What the task asks |
Count how many lines hold "menu" in the records, and respond with that number by itself.

Given data |
▶

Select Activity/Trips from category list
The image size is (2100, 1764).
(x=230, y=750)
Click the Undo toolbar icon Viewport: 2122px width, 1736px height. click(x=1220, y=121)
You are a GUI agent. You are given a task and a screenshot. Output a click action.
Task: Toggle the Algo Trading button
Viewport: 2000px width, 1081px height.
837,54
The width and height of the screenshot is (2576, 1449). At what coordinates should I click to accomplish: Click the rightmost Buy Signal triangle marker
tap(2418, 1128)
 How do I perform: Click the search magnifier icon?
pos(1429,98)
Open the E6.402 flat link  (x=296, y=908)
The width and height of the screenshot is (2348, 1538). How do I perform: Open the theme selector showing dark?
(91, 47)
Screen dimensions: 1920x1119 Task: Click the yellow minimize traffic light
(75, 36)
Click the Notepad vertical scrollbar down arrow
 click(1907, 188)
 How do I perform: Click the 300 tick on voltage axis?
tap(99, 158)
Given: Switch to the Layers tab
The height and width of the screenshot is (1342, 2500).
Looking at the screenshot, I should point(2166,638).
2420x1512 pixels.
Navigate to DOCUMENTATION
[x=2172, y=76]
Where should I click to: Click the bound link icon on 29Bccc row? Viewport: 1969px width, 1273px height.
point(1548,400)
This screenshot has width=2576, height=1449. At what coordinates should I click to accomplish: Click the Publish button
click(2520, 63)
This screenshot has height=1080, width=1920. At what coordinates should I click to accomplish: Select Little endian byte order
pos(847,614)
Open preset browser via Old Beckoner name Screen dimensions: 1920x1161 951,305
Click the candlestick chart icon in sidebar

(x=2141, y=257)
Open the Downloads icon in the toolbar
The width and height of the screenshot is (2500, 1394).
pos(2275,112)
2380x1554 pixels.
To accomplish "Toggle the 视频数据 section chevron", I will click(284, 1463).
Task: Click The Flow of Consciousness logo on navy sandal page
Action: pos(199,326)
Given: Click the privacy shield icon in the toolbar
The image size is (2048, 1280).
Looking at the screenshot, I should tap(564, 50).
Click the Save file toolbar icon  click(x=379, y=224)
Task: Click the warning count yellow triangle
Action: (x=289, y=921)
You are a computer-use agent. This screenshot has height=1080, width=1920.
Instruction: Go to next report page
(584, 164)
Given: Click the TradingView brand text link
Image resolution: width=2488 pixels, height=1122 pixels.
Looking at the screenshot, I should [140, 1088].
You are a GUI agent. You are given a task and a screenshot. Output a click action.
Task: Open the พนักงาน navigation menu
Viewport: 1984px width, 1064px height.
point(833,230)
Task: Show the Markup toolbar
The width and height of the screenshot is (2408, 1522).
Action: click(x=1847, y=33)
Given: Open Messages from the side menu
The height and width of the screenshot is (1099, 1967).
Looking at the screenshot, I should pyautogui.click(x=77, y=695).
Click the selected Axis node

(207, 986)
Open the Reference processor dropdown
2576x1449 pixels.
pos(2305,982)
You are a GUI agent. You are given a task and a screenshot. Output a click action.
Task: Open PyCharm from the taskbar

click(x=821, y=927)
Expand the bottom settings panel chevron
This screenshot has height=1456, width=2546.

◀

Answer to this exercise |
2